Why was the council created?

It was important to us to get the Spanish-speaking parents’ point of view into the care given at Packard. Many of our patients’ families are coming from different cultural backgrounds. English may not be their primary language and they may not understand how things operate in the United States – especially in healthcare. Even if the family has been in the US for some time, it doesn’t mean that they understand the language enough to communicate with providers on complex medical issues. Or maybe they can speak English, but don’t know how to read it. For those parents, a discharge summary may be scary and they might feel embarrassed to tell their providers they don’t understand.

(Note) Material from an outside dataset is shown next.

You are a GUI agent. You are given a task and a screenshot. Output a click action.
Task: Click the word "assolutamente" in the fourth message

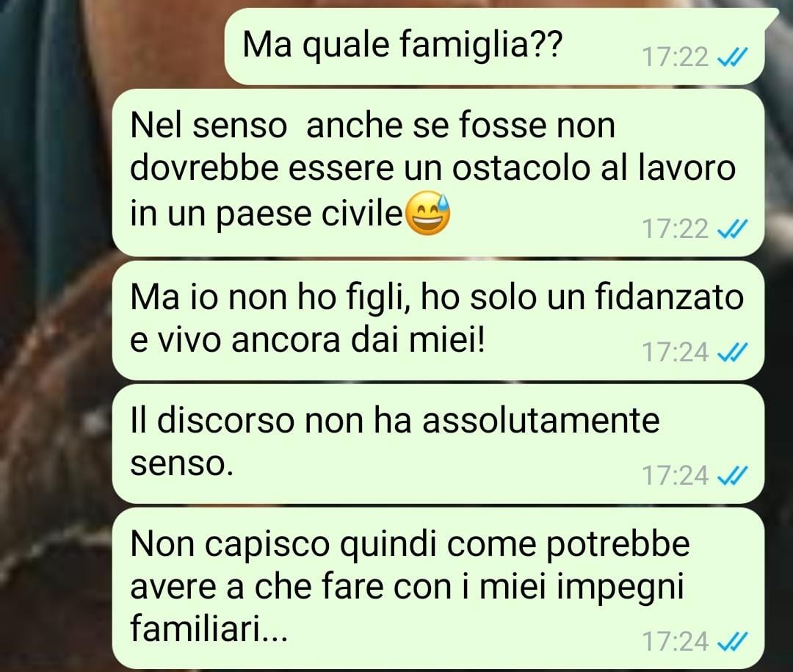point(541,421)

To help in situations like this, the Council has given suggestions to providers on how to phrase open-ended questions to Spanish speaking parents and how to explain discharge instructions in simple terms with more teach-back. We want providers to convey to Spanish speaking parents that: “you are part of the team, and you can let us know what works best for you.

Have been there any changes as a result of the advisory council meetings?

All the members of the Latinx council have been very appreciative of the opportunity to share their experiences and perspectives to help others. The parents on the Council love to give feedback and be asked, “What is a better approach?” or “How do you feel about these types of challenges?” The Council has given input on how Spanish speaking parents would like to receive information prior to being admitted to the hospital. Some of our providers do speak Spanish, but we have been able to bring to the forefront the use of an iPad or phone for translation of nonmedical interactions. For instance, I worked with a Spanish speaking parent who wanted a glass of water and the nurse kept bringing water with ice. Where this parent grew up, ice wasn’t used in drinking water, but she couldn’t communicate that to the nurse. So, even though it wasn’t a medical issue and seemed like a simple thing, the language barrier affected the parent’s experience.  

We also have given feedback on MyChart and telehealth visits. The technology is great, but during my parent-mentor work I hear from families they don’t know how to use it. It could be anything from not knowing how to use a smartphone or how to download the app to not having email. A lot of Spanish speaking parents depend on family members to help them use technology. The Council is able to share these challenges with IS staff as well as care providers.

What do you hope to see in the future?

I hope we increase the understanding that each Hispanic culture has differences. For example, the Latinx Family Advisory Council recently talked about how one word in Spanish can have different meanings depending on the country. One of our providers told a story of a word he used which meant something different in another country, and the parent was confused.  We want providers to be aware of these differences.

It’s going to take time, as there are many challenges, but things are changing. The long-term goal is to be able to provide culturally competent services for both the provider and the patient, have tools like MyChart easily accessible for everybody, and resolve the gaps in language access that can cause patients and families delay and distress.